◆ **What you are asked to do**: Starting at the line that contains "Where should I click to: Click", transcribe every remaining line of the data below exactly, and omit all pictures.

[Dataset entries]

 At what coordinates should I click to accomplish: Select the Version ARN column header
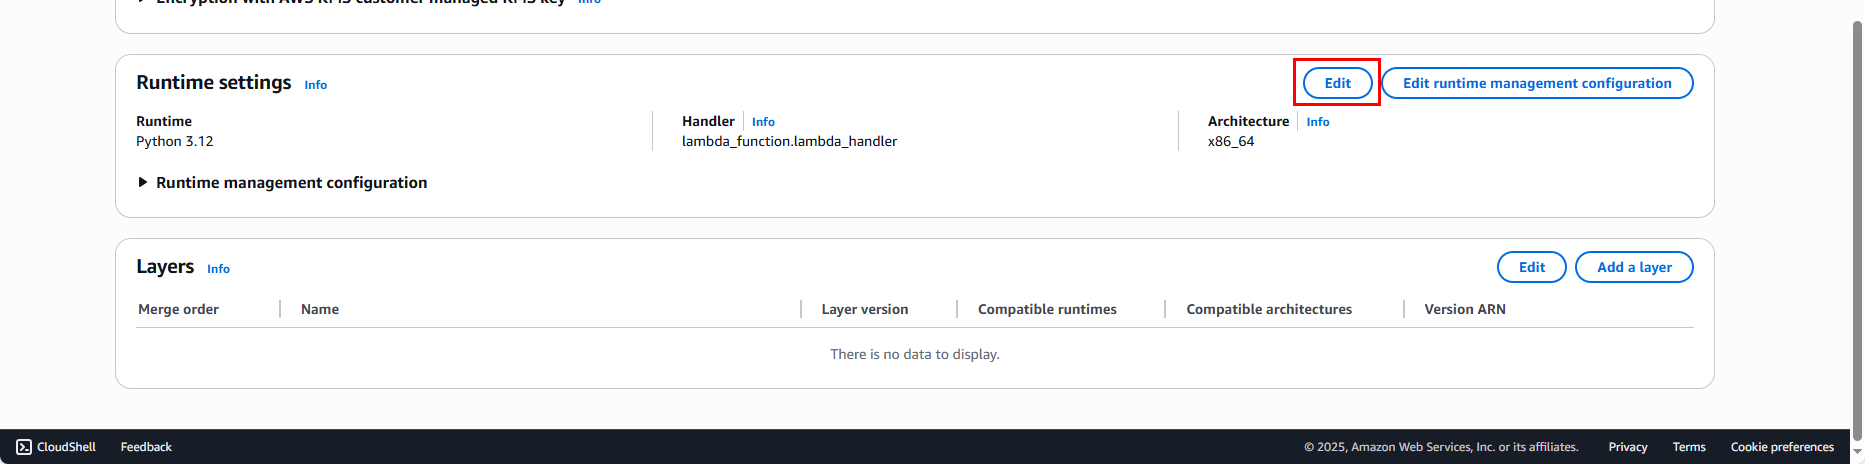pyautogui.click(x=1464, y=309)
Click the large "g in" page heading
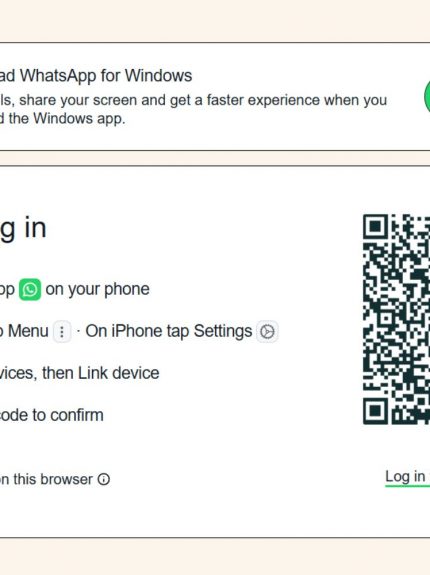The width and height of the screenshot is (430, 575). coord(23,229)
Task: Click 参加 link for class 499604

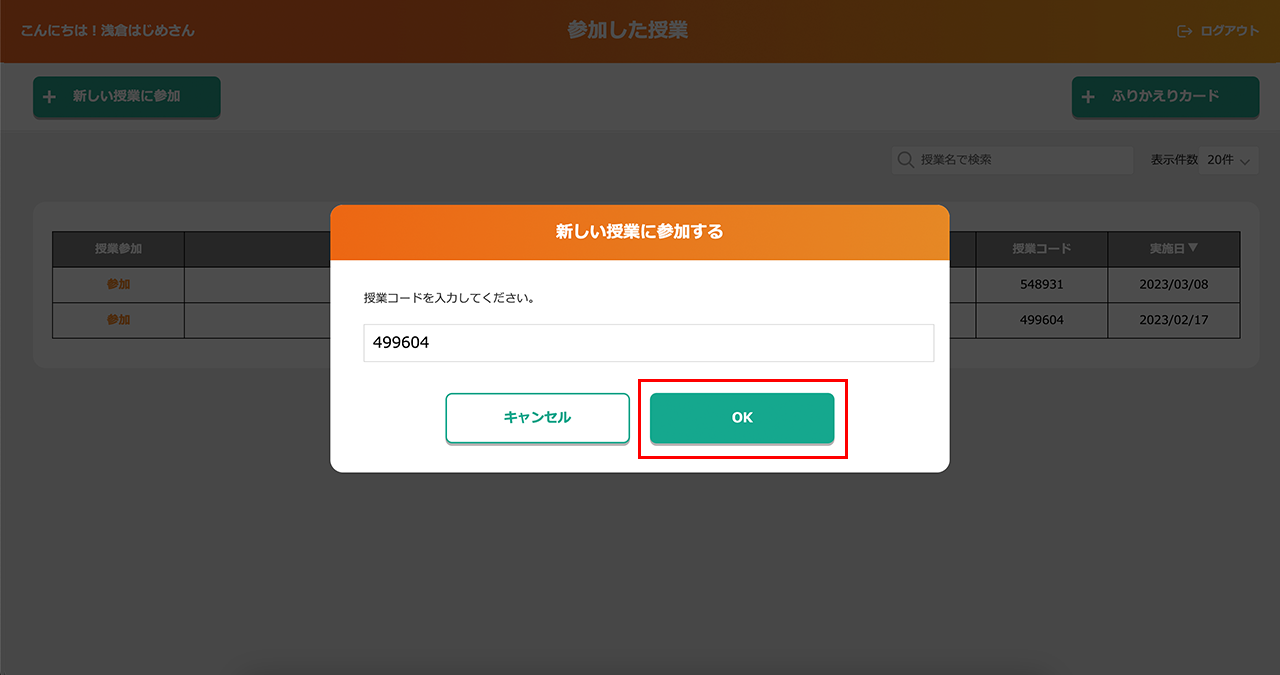Action: tap(118, 320)
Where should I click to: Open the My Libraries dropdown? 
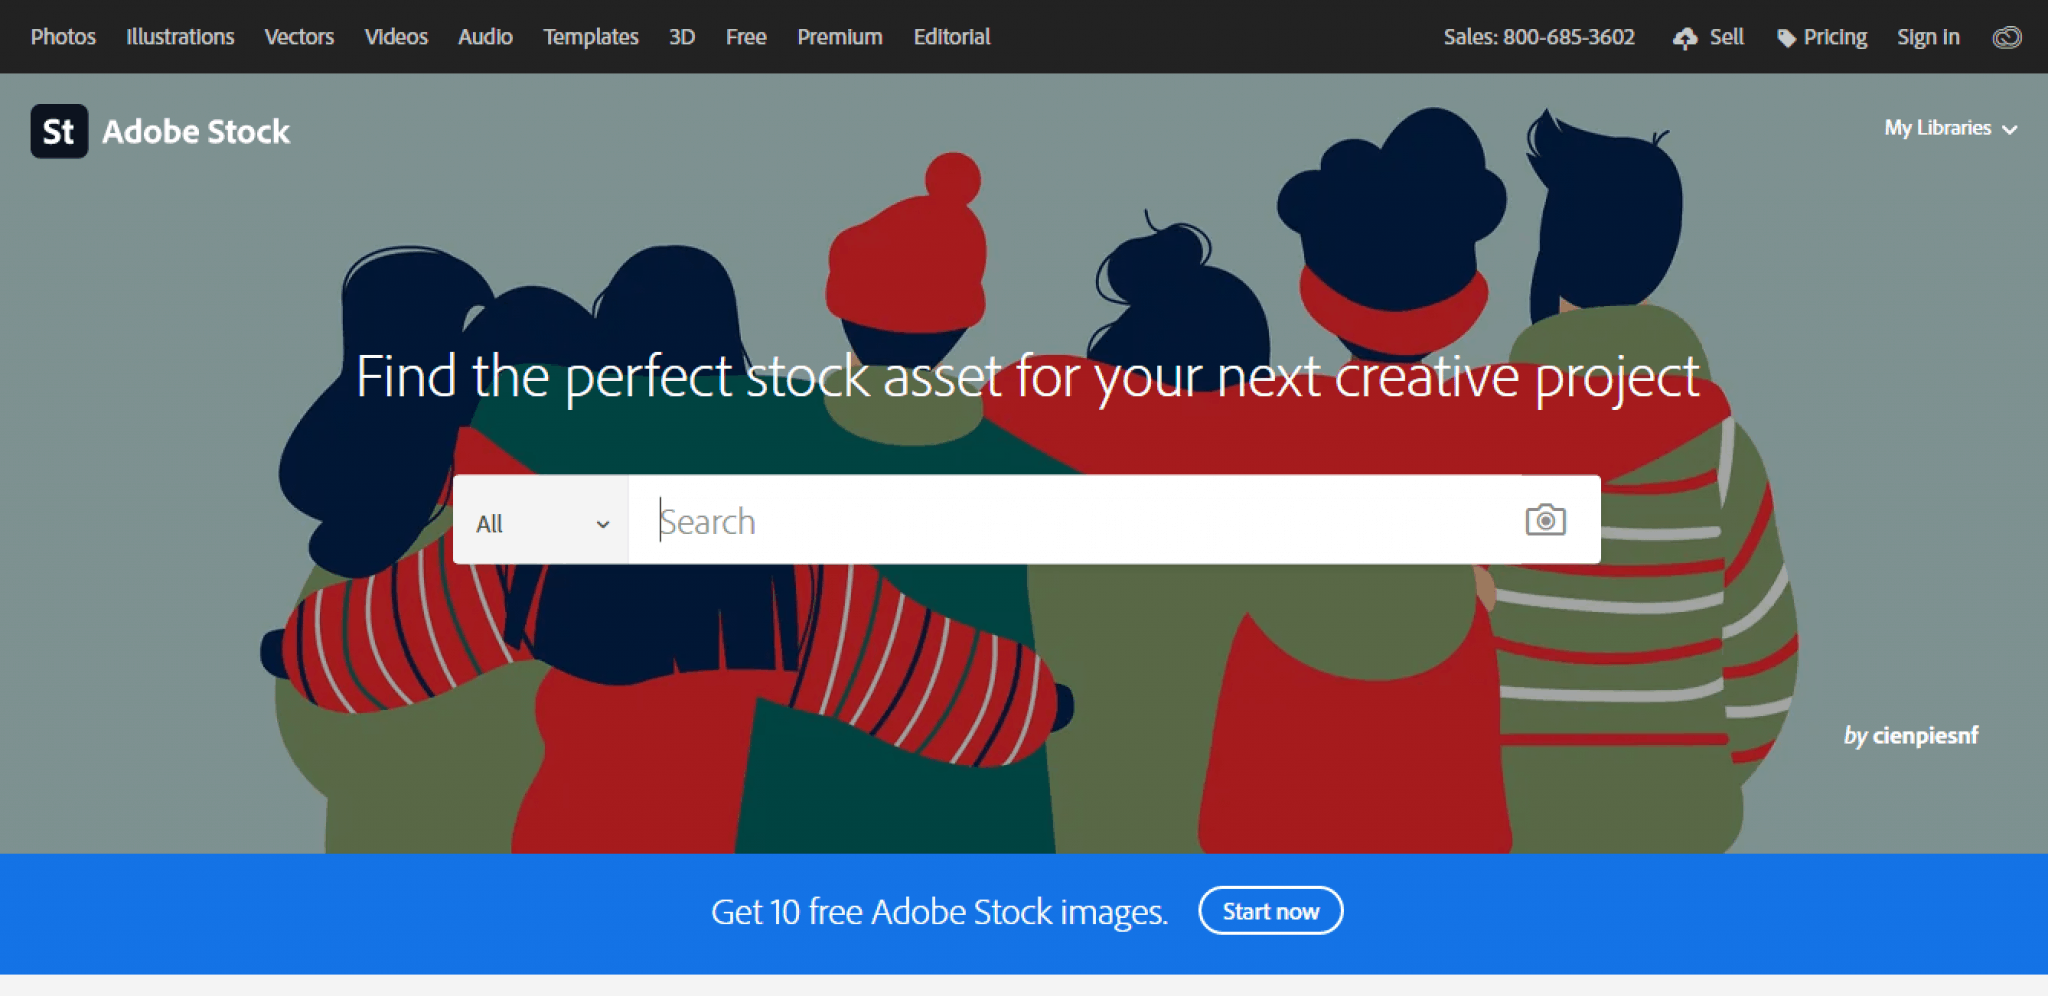coord(1950,128)
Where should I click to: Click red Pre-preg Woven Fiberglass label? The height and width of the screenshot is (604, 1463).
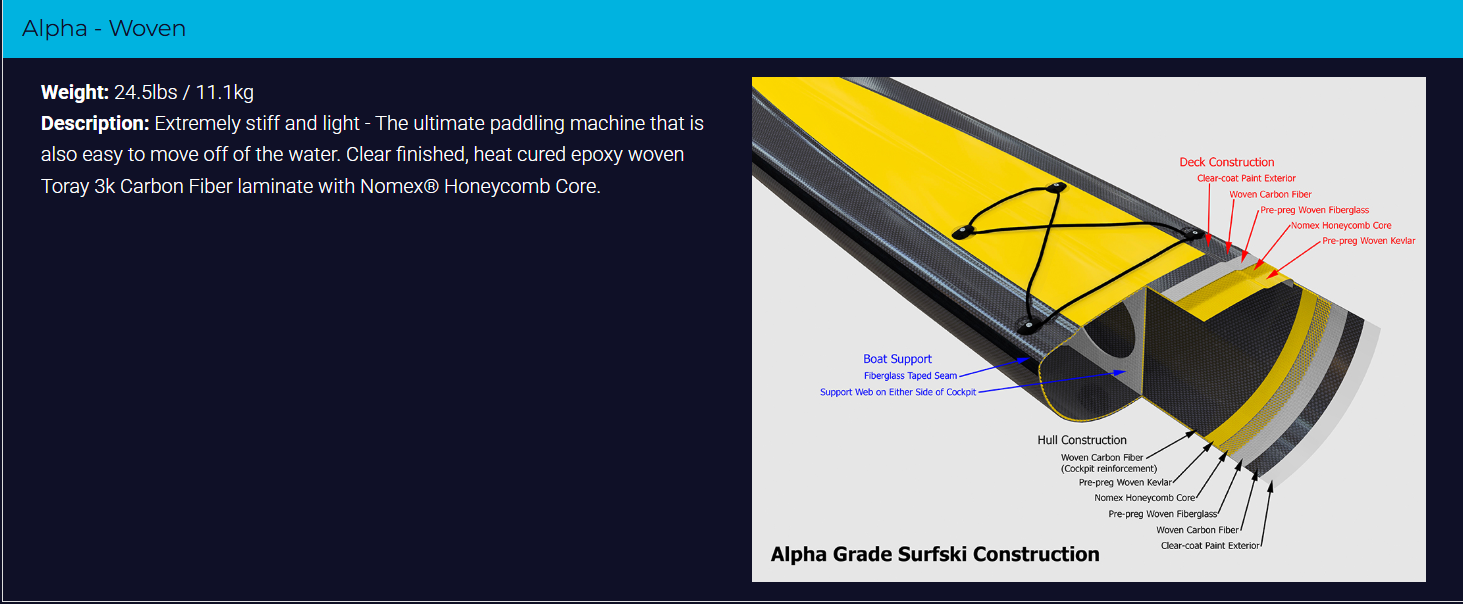coord(1314,210)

◆ **Final answer**:
Where should I click to: Click red Pre-preg Woven Fiberglass label? The height and width of the screenshot is (604, 1463).
coord(1314,210)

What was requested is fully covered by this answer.